Now we have all the words in an array it is time to build our Trie. For that wee need to traverse all words and also all the characters inside the word and place it in the Trie. The algorithm contains following steps:
1. Traverse all words
2. For each word get all the letters
3. Traverse all the letters of a word
4. For each letter look at the trie:

  • If letter is not in the trie, look at the position of the letter.

    • If position is the last add 0 to the letter value in the trie otherwise add an object as the value so to continue building up next letters.
  • If letter position already exists in the trie as a final leaf, Make it an object to be able to continue building the word

  • Otherwise do nothing

  • Update the trie

Following is the code representing described trie building algorithm in Javascript:

const fs = require('fs'),  
    text = fs.readFileSync('string.txt', 'utf8'),
    words = text.replace('/\n/g', '').split(' ').sort(),
    trie = {};


for(let i = 0 ; i < words.length; i++) {  
    var word = words[i],
        //get all the word letters
        letters = word.split(''),
        cur_trie = trie;

    //iterate through all letters of a word
    for(let j = 0; j < letters.length; j++) {
        let letter = letters[j],
            position = cur_trie[ letter ];

        //If this letters does not exist in the cur_trie create a leaf
        if(position === undefined) {
            // If it is the end of the word make zero as and
            // Otherwise make an object to continue building the trie
            cur_trie = cur_trie[ letter ] = j === letters.length - 1 ? 0 : {};
        } else if(position === 0) {
            // If a final leaf already exists we need to turn it
            // into an object to continue building the trie
            cur_trie = cur_trie[ letter ] = { $: 0 };
        } else {
            // Otherwise there is nothing to be set, so continue on
            cur_trie = cur_trie[ letter ];
        }
    }
}

Now that we know how to build up a trie data structure it is time to use that for searching text inside the trie. You should know that the Aho-Corasick algorithm matches all patterns in the dictionary at once and that is a big advantage. Twitter is using this algorithm in Twitterfall Exclusions filter, to be able to efficiently search tweets for multiple substrings.

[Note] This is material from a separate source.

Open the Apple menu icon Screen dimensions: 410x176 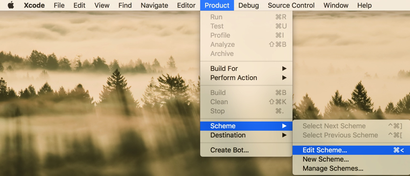[11, 5]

The Aho-Corasick algorithm is an extension of a trie tree, not far from the basic idea. Aho-Corasick algorithm adds a failed pointer to each node on a trie tree.

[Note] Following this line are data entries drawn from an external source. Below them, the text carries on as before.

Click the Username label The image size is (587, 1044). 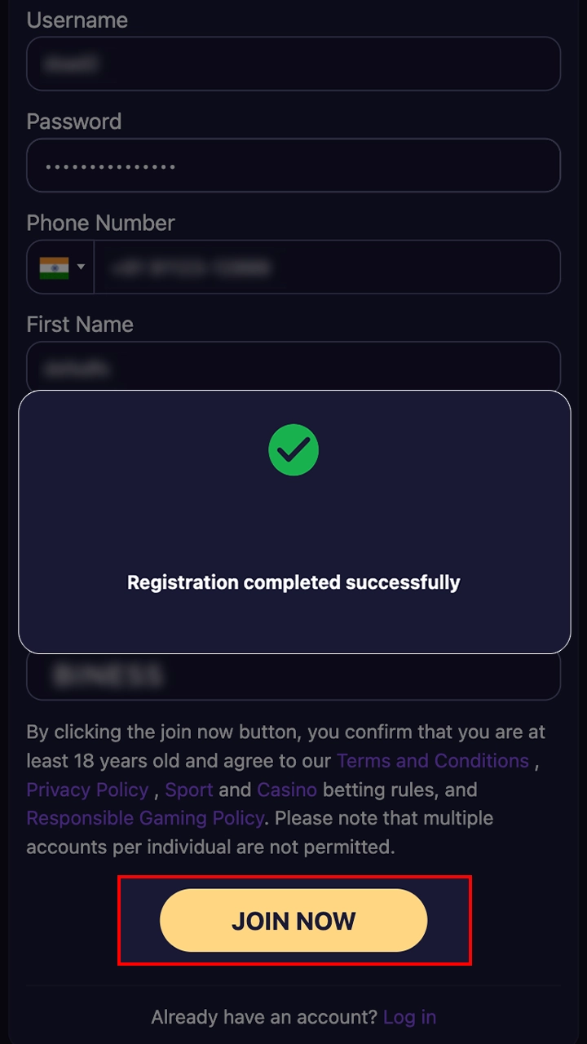[77, 20]
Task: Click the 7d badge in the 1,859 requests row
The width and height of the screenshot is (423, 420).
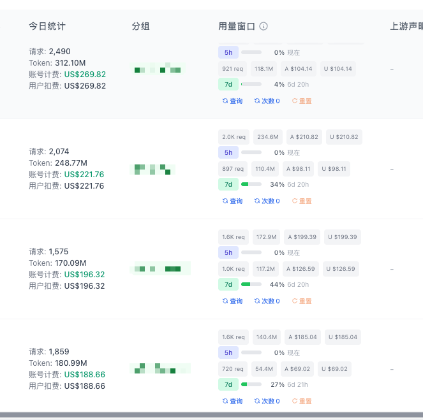Action: click(228, 384)
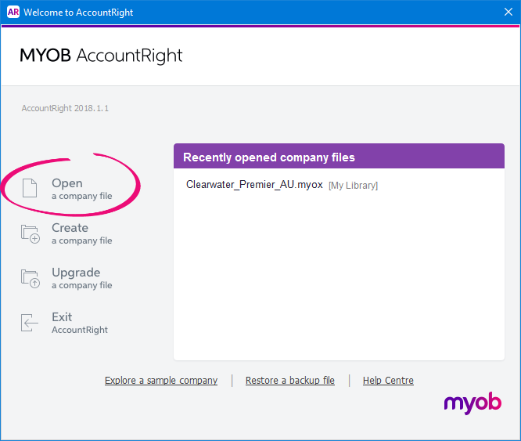Select the "Open" text label
The image size is (521, 441).
[67, 183]
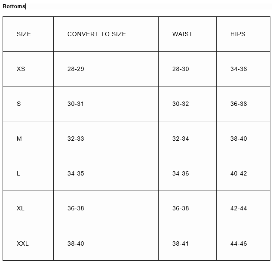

When fails, a trie tree will restart from the root (add the start index on L by 1), but Aho-Corasick algorithm will restart from the node D pointed by the failed pointer (add the start index on L by the depth of the node D).

Basically our search function should get a trie and a string to search inside the trie.

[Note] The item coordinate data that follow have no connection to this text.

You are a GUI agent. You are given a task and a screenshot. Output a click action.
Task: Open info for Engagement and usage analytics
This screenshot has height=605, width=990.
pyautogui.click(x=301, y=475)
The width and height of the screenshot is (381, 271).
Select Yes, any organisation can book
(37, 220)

Following is the code represent the algorithm in Javascript:

ahoCorasickSearch(trie, s) => {  
    let current_node = trie,
        state = '',
        sentence = s.split(''),
        j = 0;

    while(1) {
       for (i = j; i < sentence.length; i++) {
            let r = current_node.hasChild(sentence[i]);
            // Does this character exist in the children of where we
            //are in the trie?
            if (r) {
                // If so, append to the state, and traverse to
                // that child
                state += sentence[i];
                current_node = r;
                // Have we found a word now?
                if (trie.getWordCount(state) != 0) {
                    return true;
                }
            } else {
                // If not, go back to where we started to match,
                //reduce i, and empty the state
                current_node = trie;
                i = i - state.length;
                state = '';
            }
        }
        // Reached the end of the string
        if (state == '') {
            // Just found nothing
            return false;
        } else {
            // Was in the middle of finding something, so possibly
            //missed something, so go back to check.
            current_node = trie;
            j = i - state.length + 1;
            state = '';
        }
    }
}

Aho-Corasick is not the only efficient pattern searching algorithm out there, There is another strong algorithm for pattern searching called Rabin Karp which I strongly recommend reading it.